(Element and text position data)
----------------

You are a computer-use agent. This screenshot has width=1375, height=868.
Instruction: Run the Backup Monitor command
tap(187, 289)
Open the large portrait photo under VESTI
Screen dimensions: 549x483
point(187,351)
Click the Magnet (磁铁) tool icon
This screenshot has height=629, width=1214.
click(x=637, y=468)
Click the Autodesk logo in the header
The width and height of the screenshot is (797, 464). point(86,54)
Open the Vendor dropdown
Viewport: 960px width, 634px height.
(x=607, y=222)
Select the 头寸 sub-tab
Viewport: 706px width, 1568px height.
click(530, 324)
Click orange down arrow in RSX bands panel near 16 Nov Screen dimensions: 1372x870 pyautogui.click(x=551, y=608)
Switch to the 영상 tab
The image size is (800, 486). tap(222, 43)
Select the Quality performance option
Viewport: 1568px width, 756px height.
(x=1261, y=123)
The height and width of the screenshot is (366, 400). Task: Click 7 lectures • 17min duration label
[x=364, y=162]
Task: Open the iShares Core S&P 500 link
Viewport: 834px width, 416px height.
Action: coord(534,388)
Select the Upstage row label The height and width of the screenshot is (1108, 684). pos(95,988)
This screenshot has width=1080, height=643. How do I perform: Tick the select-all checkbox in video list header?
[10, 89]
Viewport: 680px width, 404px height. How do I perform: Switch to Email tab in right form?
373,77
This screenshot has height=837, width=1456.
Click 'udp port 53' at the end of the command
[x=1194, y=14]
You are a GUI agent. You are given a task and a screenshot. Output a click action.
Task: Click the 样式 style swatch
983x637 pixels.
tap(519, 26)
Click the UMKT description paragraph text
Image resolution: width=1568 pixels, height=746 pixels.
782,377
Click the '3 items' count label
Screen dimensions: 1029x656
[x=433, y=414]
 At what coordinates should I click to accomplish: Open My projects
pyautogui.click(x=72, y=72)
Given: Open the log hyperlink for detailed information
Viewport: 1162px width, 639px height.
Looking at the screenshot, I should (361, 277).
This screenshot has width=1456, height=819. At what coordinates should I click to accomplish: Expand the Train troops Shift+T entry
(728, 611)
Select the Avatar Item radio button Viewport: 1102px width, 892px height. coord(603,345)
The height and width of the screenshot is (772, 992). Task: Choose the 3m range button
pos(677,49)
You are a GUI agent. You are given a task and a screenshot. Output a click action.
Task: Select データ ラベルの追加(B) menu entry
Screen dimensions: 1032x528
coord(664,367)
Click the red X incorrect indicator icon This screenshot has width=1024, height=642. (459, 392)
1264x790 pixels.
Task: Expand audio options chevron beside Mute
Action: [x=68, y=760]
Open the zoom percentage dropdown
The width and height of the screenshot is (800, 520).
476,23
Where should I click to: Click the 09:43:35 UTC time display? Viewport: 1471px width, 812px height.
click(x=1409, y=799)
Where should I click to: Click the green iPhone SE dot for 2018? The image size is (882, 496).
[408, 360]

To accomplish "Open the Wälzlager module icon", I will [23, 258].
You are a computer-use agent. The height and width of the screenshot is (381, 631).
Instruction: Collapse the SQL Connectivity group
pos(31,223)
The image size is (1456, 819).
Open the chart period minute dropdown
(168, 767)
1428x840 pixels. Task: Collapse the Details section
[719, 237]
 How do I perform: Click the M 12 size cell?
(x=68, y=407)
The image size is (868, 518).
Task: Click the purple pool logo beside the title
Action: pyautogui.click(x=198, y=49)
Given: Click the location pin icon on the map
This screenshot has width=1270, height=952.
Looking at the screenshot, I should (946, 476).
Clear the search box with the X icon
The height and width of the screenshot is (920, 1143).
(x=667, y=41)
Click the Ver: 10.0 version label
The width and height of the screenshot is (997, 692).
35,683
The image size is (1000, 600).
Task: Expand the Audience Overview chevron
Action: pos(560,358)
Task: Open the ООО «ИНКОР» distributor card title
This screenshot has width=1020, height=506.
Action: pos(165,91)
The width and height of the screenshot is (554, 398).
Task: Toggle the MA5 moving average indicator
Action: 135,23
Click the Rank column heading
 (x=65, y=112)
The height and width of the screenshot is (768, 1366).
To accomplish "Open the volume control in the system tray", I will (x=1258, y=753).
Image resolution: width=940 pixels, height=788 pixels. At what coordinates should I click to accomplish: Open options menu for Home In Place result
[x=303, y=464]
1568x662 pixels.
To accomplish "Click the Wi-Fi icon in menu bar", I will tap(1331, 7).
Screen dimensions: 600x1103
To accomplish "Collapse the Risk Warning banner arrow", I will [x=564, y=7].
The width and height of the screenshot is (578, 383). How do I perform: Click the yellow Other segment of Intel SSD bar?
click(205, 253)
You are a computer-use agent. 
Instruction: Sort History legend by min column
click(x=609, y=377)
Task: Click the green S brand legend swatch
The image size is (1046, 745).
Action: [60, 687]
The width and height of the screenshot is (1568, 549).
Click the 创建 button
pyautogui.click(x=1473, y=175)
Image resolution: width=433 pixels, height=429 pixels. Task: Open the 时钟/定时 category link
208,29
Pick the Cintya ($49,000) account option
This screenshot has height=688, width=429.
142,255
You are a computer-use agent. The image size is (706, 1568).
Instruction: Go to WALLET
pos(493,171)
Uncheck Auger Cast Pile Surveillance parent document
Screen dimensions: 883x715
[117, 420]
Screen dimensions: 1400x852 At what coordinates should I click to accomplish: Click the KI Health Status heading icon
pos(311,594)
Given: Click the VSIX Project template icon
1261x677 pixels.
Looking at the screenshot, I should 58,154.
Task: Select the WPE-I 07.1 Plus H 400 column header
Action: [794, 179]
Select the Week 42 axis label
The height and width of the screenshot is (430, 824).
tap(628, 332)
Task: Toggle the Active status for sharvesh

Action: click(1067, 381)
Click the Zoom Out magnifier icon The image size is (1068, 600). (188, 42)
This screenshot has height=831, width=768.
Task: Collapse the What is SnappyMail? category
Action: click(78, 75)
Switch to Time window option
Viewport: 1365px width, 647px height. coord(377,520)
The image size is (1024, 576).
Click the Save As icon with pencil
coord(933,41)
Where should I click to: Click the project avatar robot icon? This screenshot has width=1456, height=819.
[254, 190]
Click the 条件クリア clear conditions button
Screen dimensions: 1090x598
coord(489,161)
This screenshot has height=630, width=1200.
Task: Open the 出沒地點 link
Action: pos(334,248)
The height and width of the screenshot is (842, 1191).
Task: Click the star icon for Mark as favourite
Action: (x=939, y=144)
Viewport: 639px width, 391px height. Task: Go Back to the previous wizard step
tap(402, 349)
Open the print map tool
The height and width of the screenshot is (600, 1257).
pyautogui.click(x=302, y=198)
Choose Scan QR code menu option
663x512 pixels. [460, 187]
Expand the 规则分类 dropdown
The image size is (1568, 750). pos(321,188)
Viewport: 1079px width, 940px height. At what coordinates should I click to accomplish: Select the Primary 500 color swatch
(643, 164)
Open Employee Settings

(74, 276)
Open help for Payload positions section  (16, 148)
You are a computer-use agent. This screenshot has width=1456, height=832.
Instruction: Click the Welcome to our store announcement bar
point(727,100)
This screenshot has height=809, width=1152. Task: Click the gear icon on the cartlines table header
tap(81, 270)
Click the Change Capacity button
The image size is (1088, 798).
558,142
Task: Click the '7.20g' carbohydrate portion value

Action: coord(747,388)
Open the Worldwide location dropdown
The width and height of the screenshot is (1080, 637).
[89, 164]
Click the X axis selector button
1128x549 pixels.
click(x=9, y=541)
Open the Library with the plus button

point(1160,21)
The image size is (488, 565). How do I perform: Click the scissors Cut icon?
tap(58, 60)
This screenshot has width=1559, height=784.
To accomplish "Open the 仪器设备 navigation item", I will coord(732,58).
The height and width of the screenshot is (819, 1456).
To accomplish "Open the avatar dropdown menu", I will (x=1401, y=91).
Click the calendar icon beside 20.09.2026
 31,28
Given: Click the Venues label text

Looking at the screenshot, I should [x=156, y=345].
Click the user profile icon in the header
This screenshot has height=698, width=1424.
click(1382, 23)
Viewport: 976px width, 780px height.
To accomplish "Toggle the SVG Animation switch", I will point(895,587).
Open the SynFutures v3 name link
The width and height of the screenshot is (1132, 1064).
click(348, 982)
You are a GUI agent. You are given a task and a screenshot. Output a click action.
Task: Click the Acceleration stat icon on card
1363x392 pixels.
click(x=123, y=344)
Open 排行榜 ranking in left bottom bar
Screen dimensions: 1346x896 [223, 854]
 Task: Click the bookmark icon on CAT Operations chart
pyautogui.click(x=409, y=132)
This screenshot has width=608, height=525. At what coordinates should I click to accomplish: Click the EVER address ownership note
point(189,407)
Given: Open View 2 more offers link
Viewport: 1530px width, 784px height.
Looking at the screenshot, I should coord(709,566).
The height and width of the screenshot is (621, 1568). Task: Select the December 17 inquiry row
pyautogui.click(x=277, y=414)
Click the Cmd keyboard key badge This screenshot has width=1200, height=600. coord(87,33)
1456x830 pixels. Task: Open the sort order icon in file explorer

----------------

## [Requirement]
Write out the records from the beginning through the line containing "click(x=637, y=468)", keeping every line as it appears.

## [Exercise response]
You are a computer-use agent. This screenshot has width=1375, height=868.
Instruction: Run the Backup Monitor command
tap(187, 289)
Open the large portrait photo under VESTI
Screen dimensions: 549x483
point(187,351)
Click the Magnet (磁铁) tool icon
This screenshot has height=629, width=1214.
click(x=637, y=468)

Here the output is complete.